Transfusional Fe overload Initially 20 mg/kg daily. Adjust dose if necessary in steps of 5-10 mg/kg every 3-6 mth.
Patient receiving >14 mL/kg/mth of packed RBC (approx >4 u/mth for adult) & for whom objective is reduction of Fe overload May consider initial daily dose of 30 mg/kg.
Patient receiving <7 mL/kg/mth of packed RBC (approx <2 u/mth for adult) & for whom the objective is maintenance of body Fe level May consider initial daily dose of 10 mg/kg.
Patient already well-managed on treatment w/ deferoxamine May consider starting dose that is numerically ½ that of the deferoxamine dose.
Patient not adequately controlled w/ 30 mg/kg (eg, serum ferritin level persistently >2,500 mcg/L & not showing a decreasing trend over time) May consider dose up to 40 mg/kg.
Patient whose serum ferritin level has reached the target (usually between 500 & 1,000 mcg/L) Reduce dose in steps of 5-10 mg/kg.

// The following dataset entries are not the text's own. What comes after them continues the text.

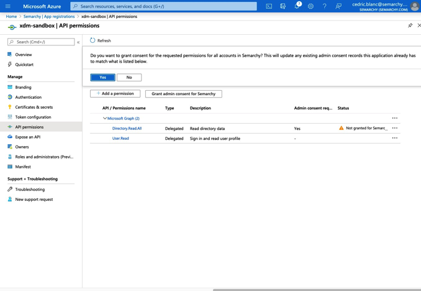This screenshot has width=421, height=291.
Task: Open the notifications bell icon
Action: [297, 6]
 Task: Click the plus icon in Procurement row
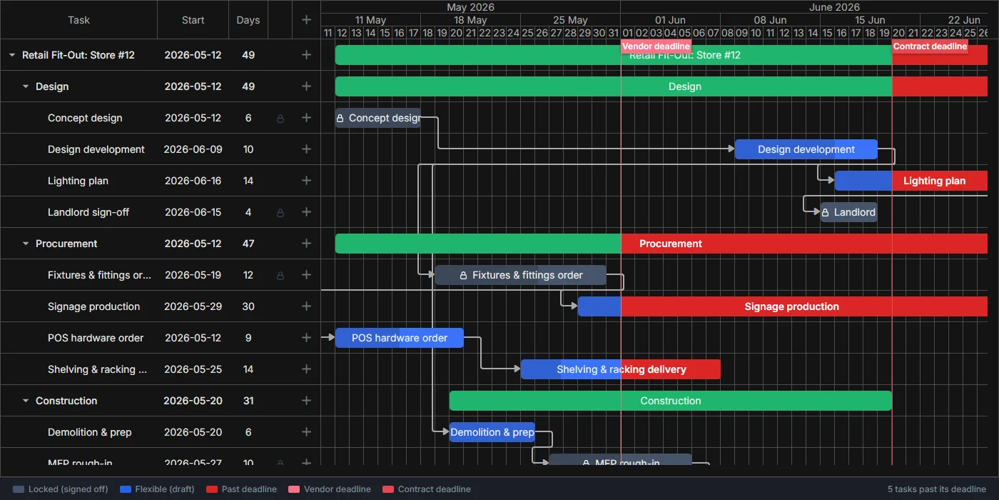tap(306, 244)
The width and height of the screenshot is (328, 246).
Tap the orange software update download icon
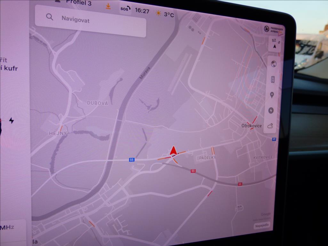click(109, 6)
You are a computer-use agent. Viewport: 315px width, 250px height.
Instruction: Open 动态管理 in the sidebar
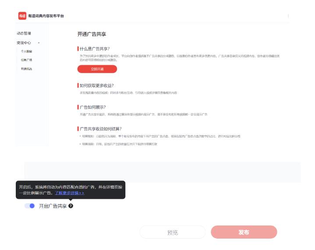coord(24,33)
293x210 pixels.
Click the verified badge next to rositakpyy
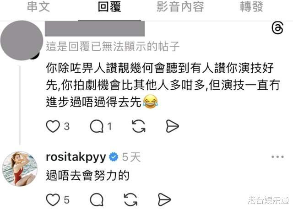coord(114,157)
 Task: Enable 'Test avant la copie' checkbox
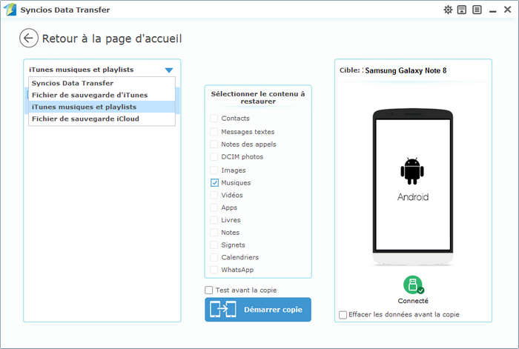[209, 290]
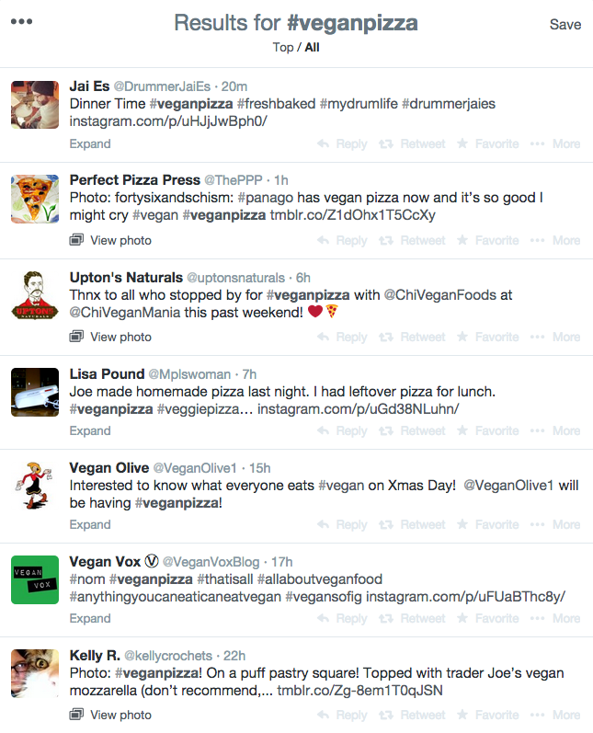593x733 pixels.
Task: Reply to Kelly R.'s tweet
Action: pos(342,715)
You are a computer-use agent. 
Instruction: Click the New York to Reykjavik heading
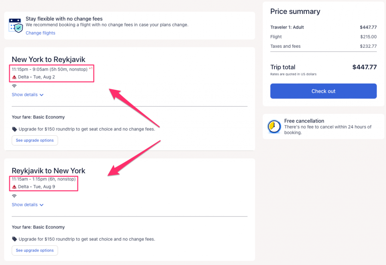pyautogui.click(x=49, y=59)
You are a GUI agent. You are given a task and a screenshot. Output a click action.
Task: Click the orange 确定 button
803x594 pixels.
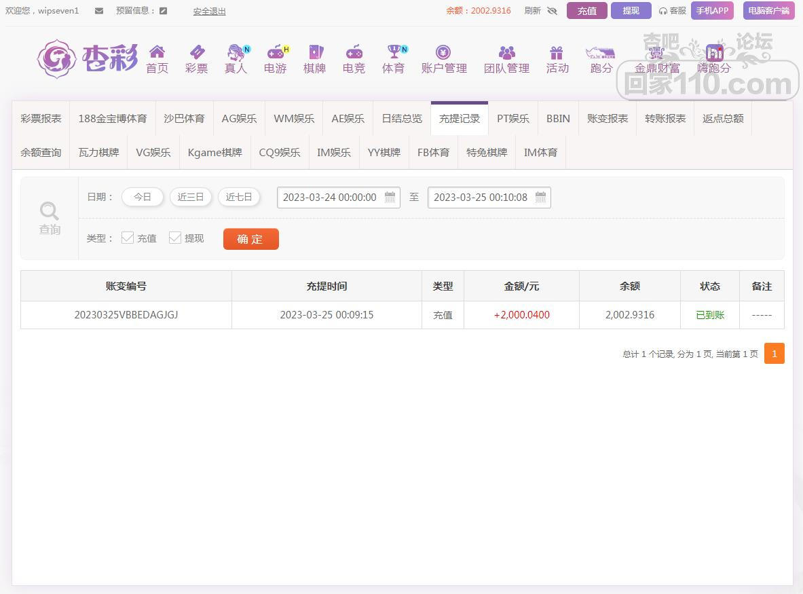(x=250, y=239)

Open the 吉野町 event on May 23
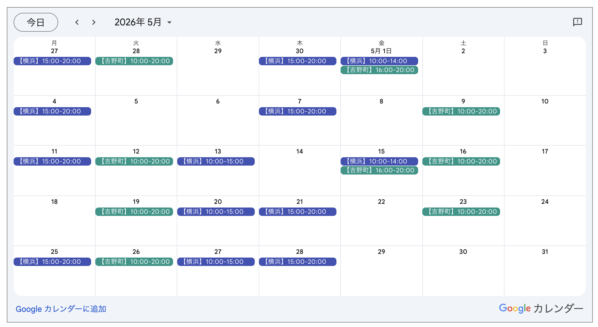tap(461, 212)
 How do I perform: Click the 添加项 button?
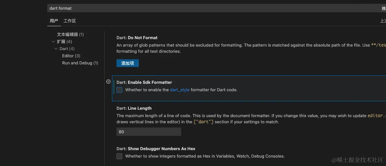[x=127, y=63]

NTDT syndrome Initially 10 mg/kg daily. Consider increasing in increments of 5-10 mg/kg if LIC ≥7 mg Fe/g dw, or serum ferritin is consistently >2,000 mcg/L & not showing a downward trend, & drug is tolerated well.

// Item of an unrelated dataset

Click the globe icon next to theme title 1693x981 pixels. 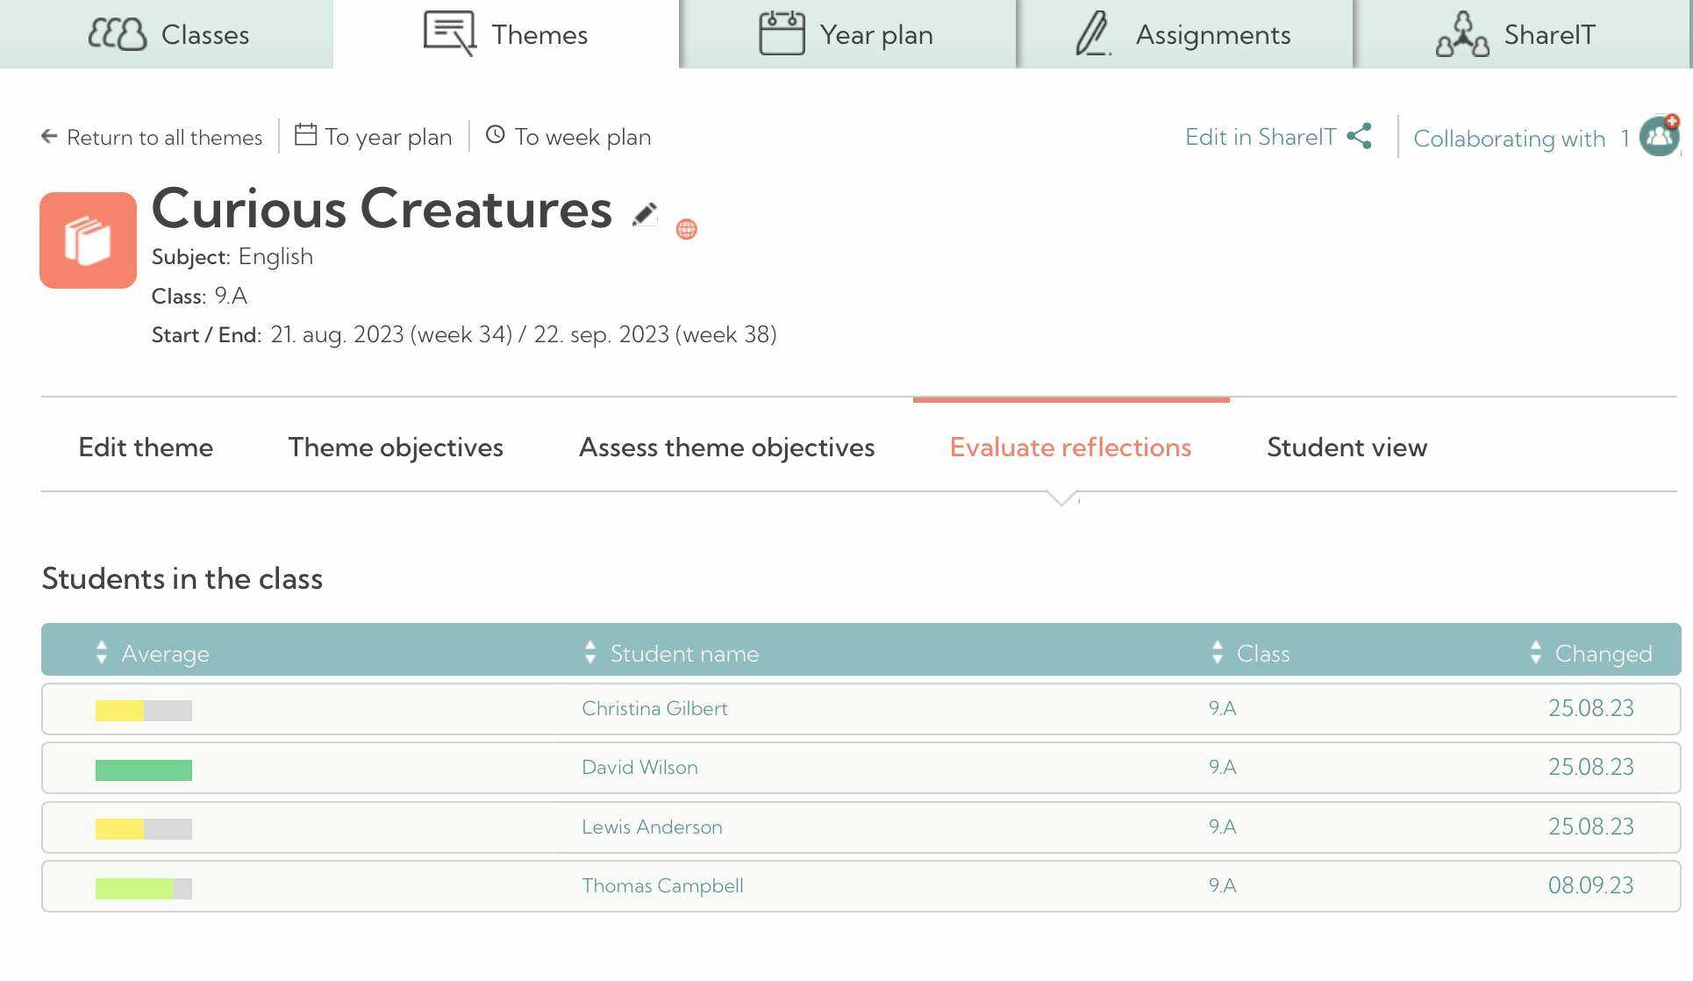click(685, 228)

Patient in whom LIC was not assessed & serum ferritin is ≤2,000 mcg/L Not to exceed 10 mg/kg.
Patient in whom dose was increased to >10 mg/kg Reduce dose to 10 mg/kg or less when LIC is <7 mg Fe/g dw or serum ferritin is ≤2,000 mcg/L.
Moderate hepatic impairment (Child-Pugh B) Reduce starting dose by approx 50%.